*** DATA IN THIS EXERCISE ***
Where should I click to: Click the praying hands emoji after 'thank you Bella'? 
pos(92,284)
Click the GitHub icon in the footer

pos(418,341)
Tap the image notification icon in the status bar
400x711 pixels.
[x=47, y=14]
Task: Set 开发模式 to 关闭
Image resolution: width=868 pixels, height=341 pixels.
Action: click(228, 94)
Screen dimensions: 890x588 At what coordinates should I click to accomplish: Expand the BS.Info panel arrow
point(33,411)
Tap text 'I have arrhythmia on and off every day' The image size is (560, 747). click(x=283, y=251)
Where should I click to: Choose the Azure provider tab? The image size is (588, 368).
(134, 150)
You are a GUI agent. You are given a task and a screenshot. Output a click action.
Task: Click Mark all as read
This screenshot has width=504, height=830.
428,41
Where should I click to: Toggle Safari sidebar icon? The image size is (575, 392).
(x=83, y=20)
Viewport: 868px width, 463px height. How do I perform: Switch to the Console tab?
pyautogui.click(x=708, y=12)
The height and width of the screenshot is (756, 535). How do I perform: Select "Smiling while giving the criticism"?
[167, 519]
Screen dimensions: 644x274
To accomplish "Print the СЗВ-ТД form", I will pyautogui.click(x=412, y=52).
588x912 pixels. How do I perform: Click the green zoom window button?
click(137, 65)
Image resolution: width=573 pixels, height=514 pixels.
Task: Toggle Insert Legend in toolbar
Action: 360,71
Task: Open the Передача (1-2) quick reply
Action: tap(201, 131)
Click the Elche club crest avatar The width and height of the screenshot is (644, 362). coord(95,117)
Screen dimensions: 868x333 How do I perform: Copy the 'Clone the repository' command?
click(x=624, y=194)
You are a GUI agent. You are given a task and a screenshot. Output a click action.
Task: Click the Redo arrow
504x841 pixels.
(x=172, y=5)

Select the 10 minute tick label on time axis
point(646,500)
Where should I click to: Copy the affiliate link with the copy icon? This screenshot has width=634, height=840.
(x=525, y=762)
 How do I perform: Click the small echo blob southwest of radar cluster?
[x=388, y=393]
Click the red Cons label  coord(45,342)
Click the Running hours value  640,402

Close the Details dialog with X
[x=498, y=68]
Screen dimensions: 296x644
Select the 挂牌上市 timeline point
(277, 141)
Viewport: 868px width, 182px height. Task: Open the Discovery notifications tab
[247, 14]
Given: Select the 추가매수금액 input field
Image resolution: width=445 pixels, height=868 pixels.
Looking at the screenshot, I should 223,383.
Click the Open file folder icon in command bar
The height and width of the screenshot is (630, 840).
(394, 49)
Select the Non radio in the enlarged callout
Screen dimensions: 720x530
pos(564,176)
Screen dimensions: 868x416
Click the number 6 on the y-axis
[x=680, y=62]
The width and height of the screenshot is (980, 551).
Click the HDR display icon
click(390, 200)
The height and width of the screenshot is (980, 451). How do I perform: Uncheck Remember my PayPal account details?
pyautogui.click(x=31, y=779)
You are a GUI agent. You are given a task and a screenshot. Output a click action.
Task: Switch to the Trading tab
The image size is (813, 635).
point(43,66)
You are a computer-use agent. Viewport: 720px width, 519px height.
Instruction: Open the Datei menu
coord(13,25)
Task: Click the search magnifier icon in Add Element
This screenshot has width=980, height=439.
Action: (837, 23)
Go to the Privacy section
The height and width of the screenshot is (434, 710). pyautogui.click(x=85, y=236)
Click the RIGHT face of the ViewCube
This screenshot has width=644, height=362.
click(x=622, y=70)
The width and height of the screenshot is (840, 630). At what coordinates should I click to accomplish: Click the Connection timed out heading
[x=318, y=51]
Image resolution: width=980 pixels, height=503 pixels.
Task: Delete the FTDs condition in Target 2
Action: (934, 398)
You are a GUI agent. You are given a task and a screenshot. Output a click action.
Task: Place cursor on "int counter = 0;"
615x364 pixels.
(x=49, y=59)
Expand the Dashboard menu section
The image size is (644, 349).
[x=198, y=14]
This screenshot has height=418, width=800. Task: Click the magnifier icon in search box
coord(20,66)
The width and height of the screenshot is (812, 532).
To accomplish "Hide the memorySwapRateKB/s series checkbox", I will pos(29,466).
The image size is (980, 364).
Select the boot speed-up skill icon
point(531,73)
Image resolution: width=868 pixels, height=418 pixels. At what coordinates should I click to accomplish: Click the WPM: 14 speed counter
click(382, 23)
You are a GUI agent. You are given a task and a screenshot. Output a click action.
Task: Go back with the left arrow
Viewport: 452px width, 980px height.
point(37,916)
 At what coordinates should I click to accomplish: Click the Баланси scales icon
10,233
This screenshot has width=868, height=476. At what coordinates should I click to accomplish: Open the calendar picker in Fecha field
*** End of DATA IN THIS EXERCISE ***
**WORK TO COMPLETE**
All of the entries above must be quoted exactly.

**TASK RESULT**
Where should I click to: Click the praying hands emoji after 'thank you Bella'? 
pos(92,284)
Click the GitHub icon in the footer

pos(418,341)
Tap the image notification icon in the status bar
400x711 pixels.
[x=47, y=14]
Task: Set 开发模式 to 关闭
Image resolution: width=868 pixels, height=341 pixels.
Action: click(228, 94)
Screen dimensions: 890x588 At what coordinates should I click to accomplish: Expand the BS.Info panel arrow
point(33,411)
Tap text 'I have arrhythmia on and off every day' The image size is (560, 747). click(x=283, y=251)
Where should I click to: Choose the Azure provider tab? The image size is (588, 368).
(134, 150)
You are a GUI agent. You are given a task and a screenshot. Output a click action.
Task: Click Mark all as read
This screenshot has width=504, height=830.
428,41
Where should I click to: Toggle Safari sidebar icon? The image size is (575, 392).
(x=83, y=20)
Viewport: 868px width, 463px height. How do I perform: Switch to the Console tab?
pyautogui.click(x=708, y=12)
The height and width of the screenshot is (756, 535). How do I perform: Select "Smiling while giving the criticism"?
[167, 519]
Screen dimensions: 644x274
To accomplish "Print the СЗВ-ТД form", I will pyautogui.click(x=412, y=52).
588x912 pixels. How do I perform: Click the green zoom window button?
click(137, 65)
Image resolution: width=573 pixels, height=514 pixels.
Task: Toggle Insert Legend in toolbar
Action: 360,71
Task: Open the Передача (1-2) quick reply
Action: tap(201, 131)
Click the Elche club crest avatar The width and height of the screenshot is (644, 362). coord(95,117)
Screen dimensions: 868x333 How do I perform: Copy the 'Clone the repository' command?
click(x=624, y=194)
You are a GUI agent. You are given a task and a screenshot. Output a click action.
Task: Click the Redo arrow
504x841 pixels.
(x=172, y=5)

Select the 10 minute tick label on time axis
point(646,500)
Where should I click to: Copy the affiliate link with the copy icon? This screenshot has width=634, height=840.
(x=525, y=762)
 How do I perform: Click the small echo blob southwest of radar cluster?
[x=388, y=393]
Click the red Cons label  coord(45,342)
Click the Running hours value  640,402

Close the Details dialog with X
[x=498, y=68]
Screen dimensions: 296x644
Select the 挂牌上市 timeline point
(277, 141)
Viewport: 868px width, 182px height. Task: Open the Discovery notifications tab
[247, 14]
Given: Select the 추가매수금액 input field
Image resolution: width=445 pixels, height=868 pixels.
Looking at the screenshot, I should 223,383.
Click the Open file folder icon in command bar
The height and width of the screenshot is (630, 840).
(394, 49)
Select the Non radio in the enlarged callout
Screen dimensions: 720x530
pos(564,176)
Screen dimensions: 868x416
Click the number 6 on the y-axis
[x=680, y=62]
The width and height of the screenshot is (980, 551).
Click the HDR display icon
click(390, 200)
The height and width of the screenshot is (980, 451). How do I perform: Uncheck Remember my PayPal account details?
pyautogui.click(x=31, y=779)
You are a GUI agent. You are given a task and a screenshot. Output a click action.
Task: Switch to the Trading tab
The image size is (813, 635).
point(43,66)
You are a computer-use agent. Viewport: 720px width, 519px height.
Instruction: Open the Datei menu
coord(13,25)
Task: Click the search magnifier icon in Add Element
This screenshot has width=980, height=439.
Action: (837, 23)
Go to the Privacy section
The height and width of the screenshot is (434, 710). pyautogui.click(x=85, y=236)
Click the RIGHT face of the ViewCube
This screenshot has width=644, height=362.
click(x=622, y=70)
The width and height of the screenshot is (840, 630). At what coordinates should I click to accomplish: Click the Connection timed out heading
[x=318, y=51]
Image resolution: width=980 pixels, height=503 pixels.
Task: Delete the FTDs condition in Target 2
Action: (934, 398)
You are a GUI agent. You are given a task and a screenshot. Output a click action.
Task: Place cursor on "int counter = 0;"
615x364 pixels.
(x=49, y=59)
Expand the Dashboard menu section
The image size is (644, 349).
[x=198, y=14]
This screenshot has height=418, width=800. Task: Click the magnifier icon in search box
coord(20,66)
The width and height of the screenshot is (812, 532).
To accomplish "Hide the memorySwapRateKB/s series checkbox", I will pos(29,466).
The image size is (980, 364).
Select the boot speed-up skill icon
point(531,73)
Image resolution: width=868 pixels, height=418 pixels. At what coordinates should I click to accomplish: Click the WPM: 14 speed counter
click(382, 23)
You are a GUI agent. You are given a task and a screenshot. Output a click action.
Task: Go back with the left arrow
Viewport: 452px width, 980px height.
point(37,916)
 At what coordinates should I click to accomplish: Click the Баланси scales icon
10,233
This screenshot has width=868, height=476. At what coordinates should I click to accomplish: Open the calendar picker in Fecha field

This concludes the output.